The move is a blow to U.K. Prime Minister Theresa May as she strives to maintain investment after the country leaves the European Union. It ends months of lobbying by the Dutch and British governments after the maker of Marmite spread and Dove soap said last year it would streamline its dual-headquarters structure.
Unilever, formed through the 1930 merger of Margarine Unie of the Netherlands and U.K. soapmaker Lever Brothers, currently hosts two annual general meetings, employs two boards composed of the same members and operates under separate takeover regulations in each of the two countries.
“We chose the Netherlands because pretty simply, at the end of the day, the Dutch company is quite a bit bigger than the U.K.,” Chief Financial Officer Graeme Pitkethly said on a call. The Netherlands entity represents about 55% of the combined share capital and trades with greater liquidity than the British company, he said.
Shares of Unilever NV and Unilever Plc were little changed in morning trading in Amsterdam and London.
Softening the blow to the U.K., Unilever plans to base its beauty and personal-care division and the home-care business in London. It will continue to have stock listings in both countries, as well as the U.S. The proposals are subject to approval of the British and Dutch entities’ shareholders, with implementation expected toward the end of this year, the company said.
Unsolicited Takeover Bid from Kraft Heinz
Unilever decided to consolidate its headquarters after staving off an unsolicited takeover bid from Kraft Heinz Co. last year. Moving to a single base will make it easier for the company to conduct mergers and acquisitions, Pitkethly said.
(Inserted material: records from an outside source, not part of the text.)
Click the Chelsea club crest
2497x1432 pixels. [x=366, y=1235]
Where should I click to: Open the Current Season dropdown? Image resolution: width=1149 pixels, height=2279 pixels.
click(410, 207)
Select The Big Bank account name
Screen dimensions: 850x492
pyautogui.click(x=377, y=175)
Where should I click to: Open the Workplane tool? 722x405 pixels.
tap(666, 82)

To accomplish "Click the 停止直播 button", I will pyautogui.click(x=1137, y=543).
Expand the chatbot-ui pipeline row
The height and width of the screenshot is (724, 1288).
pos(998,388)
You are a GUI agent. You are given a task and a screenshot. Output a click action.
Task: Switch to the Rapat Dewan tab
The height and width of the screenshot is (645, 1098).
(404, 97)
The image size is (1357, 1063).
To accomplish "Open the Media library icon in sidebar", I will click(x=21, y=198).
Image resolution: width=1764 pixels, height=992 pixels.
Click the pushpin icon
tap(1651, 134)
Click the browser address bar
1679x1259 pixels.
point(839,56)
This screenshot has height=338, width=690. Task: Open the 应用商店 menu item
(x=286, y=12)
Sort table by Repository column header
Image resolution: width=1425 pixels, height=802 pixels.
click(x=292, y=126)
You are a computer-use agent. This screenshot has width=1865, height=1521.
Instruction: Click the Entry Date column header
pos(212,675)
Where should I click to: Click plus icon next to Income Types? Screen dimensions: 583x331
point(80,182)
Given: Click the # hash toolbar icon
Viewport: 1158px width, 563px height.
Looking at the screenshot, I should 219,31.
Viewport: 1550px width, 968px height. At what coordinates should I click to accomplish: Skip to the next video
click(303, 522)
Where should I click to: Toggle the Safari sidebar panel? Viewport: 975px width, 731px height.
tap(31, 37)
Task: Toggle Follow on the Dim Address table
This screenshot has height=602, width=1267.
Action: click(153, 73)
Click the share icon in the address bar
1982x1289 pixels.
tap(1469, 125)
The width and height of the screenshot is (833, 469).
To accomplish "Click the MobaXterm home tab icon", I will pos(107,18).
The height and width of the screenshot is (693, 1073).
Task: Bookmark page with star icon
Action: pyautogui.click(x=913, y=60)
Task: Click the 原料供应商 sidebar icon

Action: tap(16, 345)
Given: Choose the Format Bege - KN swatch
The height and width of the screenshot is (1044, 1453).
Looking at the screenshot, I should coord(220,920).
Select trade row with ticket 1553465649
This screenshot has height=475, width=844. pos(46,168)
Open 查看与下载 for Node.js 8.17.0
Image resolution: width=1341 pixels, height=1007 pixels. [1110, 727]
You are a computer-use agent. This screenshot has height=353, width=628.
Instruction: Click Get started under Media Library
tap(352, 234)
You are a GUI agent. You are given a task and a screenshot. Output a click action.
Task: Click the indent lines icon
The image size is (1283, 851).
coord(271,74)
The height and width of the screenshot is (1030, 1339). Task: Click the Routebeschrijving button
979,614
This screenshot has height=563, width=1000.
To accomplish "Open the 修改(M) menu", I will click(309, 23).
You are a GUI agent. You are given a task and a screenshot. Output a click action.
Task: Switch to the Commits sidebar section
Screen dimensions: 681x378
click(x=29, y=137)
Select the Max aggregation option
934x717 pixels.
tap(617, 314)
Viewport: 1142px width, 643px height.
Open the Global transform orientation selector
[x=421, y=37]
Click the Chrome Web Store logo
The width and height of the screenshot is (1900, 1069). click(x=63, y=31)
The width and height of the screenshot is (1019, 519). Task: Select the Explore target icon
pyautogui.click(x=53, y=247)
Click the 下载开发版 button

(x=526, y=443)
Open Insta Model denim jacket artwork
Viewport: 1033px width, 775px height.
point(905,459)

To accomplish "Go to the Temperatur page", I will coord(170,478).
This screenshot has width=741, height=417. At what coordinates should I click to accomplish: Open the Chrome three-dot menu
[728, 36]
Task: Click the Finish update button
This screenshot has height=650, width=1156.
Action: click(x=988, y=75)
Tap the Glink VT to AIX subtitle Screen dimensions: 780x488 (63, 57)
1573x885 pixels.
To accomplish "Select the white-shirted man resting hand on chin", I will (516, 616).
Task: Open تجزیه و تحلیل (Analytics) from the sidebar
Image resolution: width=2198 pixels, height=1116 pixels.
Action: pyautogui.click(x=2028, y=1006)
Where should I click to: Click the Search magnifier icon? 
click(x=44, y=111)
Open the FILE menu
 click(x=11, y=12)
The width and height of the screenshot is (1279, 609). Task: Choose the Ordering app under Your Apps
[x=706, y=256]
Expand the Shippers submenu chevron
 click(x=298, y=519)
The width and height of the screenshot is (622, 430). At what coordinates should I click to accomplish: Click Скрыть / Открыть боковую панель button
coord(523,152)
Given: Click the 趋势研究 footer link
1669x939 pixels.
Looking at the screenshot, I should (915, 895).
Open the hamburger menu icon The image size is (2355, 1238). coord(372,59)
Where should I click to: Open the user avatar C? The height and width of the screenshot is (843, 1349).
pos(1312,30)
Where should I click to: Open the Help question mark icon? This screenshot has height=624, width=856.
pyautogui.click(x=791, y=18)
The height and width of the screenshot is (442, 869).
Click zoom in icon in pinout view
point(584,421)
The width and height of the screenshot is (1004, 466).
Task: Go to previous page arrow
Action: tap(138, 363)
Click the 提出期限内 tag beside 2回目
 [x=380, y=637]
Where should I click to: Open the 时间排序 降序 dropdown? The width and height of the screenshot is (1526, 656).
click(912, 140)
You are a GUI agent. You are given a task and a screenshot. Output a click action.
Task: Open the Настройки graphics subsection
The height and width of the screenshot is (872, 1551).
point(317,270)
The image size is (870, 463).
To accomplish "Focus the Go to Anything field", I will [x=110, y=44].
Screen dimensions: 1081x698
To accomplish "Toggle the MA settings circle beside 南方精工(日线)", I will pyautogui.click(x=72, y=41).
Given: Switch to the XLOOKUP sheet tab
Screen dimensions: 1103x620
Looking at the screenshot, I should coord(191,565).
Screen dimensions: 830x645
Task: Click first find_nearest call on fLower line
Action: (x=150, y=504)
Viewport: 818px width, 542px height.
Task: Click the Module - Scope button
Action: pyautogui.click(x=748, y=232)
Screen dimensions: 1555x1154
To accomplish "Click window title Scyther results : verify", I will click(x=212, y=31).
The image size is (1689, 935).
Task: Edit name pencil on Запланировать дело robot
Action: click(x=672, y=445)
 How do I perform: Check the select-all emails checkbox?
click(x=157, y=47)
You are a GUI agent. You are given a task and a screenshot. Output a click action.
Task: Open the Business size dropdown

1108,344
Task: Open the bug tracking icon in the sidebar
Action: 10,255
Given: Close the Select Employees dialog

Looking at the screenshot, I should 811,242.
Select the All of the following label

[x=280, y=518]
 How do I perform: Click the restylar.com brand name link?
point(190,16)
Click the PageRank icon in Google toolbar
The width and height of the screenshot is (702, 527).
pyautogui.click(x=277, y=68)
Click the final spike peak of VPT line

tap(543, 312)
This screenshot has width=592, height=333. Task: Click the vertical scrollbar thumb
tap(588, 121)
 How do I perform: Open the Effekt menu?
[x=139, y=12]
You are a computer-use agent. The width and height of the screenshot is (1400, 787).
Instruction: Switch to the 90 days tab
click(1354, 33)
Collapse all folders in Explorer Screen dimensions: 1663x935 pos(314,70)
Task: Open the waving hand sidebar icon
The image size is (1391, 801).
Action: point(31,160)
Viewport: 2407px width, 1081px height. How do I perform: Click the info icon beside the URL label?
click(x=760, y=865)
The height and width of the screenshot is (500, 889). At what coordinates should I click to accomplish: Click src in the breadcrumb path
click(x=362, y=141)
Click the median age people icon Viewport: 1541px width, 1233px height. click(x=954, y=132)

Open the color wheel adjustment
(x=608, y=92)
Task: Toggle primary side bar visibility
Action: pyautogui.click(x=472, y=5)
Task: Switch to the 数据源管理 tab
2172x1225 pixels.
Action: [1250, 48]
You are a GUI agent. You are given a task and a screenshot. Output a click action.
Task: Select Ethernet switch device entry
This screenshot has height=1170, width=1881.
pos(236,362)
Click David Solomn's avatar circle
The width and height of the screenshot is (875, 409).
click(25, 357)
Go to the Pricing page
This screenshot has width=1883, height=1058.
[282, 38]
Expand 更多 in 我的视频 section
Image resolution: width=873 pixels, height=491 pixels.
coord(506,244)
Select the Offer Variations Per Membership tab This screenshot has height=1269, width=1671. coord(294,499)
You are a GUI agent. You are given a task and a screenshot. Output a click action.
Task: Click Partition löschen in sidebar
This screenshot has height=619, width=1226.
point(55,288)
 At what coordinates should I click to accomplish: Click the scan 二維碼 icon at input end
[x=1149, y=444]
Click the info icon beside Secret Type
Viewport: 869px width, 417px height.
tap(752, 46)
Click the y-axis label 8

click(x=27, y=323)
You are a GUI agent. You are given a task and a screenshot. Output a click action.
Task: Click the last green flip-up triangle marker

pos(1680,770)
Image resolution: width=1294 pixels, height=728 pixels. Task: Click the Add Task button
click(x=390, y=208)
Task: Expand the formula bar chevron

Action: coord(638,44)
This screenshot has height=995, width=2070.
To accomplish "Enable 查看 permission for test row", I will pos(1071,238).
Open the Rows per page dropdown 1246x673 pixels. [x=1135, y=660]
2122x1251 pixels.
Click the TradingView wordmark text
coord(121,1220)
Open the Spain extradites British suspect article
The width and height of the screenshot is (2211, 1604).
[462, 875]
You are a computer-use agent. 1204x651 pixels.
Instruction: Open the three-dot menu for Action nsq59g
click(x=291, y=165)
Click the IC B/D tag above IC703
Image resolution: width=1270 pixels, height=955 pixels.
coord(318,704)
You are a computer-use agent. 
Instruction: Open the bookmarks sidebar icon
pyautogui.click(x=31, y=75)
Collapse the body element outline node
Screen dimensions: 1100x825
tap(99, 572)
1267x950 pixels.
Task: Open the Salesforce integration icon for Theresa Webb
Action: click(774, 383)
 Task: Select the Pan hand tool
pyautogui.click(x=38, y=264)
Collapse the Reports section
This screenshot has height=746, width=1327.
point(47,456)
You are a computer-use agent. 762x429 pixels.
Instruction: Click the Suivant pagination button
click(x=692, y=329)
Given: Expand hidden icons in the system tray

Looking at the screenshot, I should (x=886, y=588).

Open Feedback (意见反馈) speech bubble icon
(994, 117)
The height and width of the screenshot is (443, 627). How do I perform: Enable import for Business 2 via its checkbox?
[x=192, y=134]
Netherlands Prime Minister Mark Rutte used to work at Unilever, and the company’s chief executive officer, Paul Polman, is Dutch. Rutte has proposed scrapping a dividend tax in a move that would make the country more attractive to multinationals. Dutch takeover laws provide more protection against hostile approaches than the U.K.’s code, requiring boards to take into account the interests of workers, not just shareholders.
The move also keeps Unilever’s headquarters within the EU after the U.K.’s expected departure from the bloc. Its base in Rotterdam will continue to benefit from free cross-border movement of labor, though Pitkethly said the decision was made on other grounds.
“It’s a pretty historic move and it’s certainly not connected to Brexit,” he said. “Why not? Because it’s such a long-term view we’re taking for the next 30, 50 years.”
The move follows U.K. Chancellor of the Exchequer Philip Hammond’s portrayal of Britain as an attractive destination for foreign investment as he provided an update on the country’s budget this week. Last month, information and events business RELX said it plans to simplify its corporate structure, opting for a single London-based parent company after 25 years of also having a Dutch owner.
‘Not Connected’ to Brexit
“As the company itself has made clear, its decision to transfer a small number of jobs to a corporate HQ in the Netherlands is part of a long-term restructuring of the company and is not connected to the U.K.’s departure from the EU,” the U.K. Business Department said in a statement.
Unilever employs about 7,300 people in the U.K. and 3,100 in the Netherlands. The vast majority of those positions won’t be affected by the move, the company said. More than 100 jobs have already been relocated from London to Rotterdam as part of the merger of its food and refreshment units, which include Lipton tea and Knorr stock cubes.